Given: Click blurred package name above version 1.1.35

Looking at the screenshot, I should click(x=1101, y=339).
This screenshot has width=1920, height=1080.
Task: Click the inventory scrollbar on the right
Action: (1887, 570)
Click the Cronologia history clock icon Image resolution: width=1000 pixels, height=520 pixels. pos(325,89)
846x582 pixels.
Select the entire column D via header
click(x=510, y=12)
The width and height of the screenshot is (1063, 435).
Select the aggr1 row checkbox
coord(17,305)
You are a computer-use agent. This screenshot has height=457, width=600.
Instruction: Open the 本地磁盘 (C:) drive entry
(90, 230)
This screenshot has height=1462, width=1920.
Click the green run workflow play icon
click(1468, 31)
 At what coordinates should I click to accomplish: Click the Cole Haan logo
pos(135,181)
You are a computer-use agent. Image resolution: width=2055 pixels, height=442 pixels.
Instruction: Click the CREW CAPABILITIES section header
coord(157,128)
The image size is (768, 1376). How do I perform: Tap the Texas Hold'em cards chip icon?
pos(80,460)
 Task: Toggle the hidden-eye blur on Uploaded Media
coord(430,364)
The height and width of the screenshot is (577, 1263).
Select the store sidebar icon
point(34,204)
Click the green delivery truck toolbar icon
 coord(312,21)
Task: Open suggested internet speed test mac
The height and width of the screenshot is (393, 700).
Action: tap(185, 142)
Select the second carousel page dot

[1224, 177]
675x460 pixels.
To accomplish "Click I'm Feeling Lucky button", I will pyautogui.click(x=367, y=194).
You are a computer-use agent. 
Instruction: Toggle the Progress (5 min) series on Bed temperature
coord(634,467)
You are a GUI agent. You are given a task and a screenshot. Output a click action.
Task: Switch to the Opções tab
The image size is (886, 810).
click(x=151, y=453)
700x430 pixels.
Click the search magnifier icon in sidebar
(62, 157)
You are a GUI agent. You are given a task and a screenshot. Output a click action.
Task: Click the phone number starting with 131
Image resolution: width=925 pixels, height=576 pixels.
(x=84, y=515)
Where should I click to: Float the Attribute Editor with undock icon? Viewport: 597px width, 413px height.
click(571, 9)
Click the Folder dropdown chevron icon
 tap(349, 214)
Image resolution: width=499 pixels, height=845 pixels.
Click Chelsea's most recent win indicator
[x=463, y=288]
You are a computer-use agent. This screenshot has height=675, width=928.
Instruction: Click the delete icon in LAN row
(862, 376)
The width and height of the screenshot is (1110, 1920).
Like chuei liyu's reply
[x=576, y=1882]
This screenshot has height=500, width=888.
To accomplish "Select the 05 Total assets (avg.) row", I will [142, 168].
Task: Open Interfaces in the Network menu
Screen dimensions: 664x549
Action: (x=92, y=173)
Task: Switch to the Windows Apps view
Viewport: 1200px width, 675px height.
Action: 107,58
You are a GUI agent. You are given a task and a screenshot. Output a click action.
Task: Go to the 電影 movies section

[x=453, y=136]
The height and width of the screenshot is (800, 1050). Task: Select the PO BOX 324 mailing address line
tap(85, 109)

> _Exercise prompt_:
There is a run of lines above from the one with "700x430 pixels." to the one with "This screenshot has height=500, width=888."; print exactly that run, both ends included, and nothing else.

> _Reply to the task_:
700x430 pixels.
Click the search magnifier icon in sidebar
(62, 157)
You are a GUI agent. You are given a task and a screenshot. Output a click action.
Task: Click the phone number starting with 131
Image resolution: width=925 pixels, height=576 pixels.
(x=84, y=515)
Where should I click to: Float the Attribute Editor with undock icon? Viewport: 597px width, 413px height.
click(571, 9)
Click the Folder dropdown chevron icon
 tap(349, 214)
Image resolution: width=499 pixels, height=845 pixels.
Click Chelsea's most recent win indicator
[x=463, y=288]
You are a computer-use agent. This screenshot has height=675, width=928.
Instruction: Click the delete icon in LAN row
(862, 376)
The width and height of the screenshot is (1110, 1920).
Like chuei liyu's reply
[x=576, y=1882]
This screenshot has height=500, width=888.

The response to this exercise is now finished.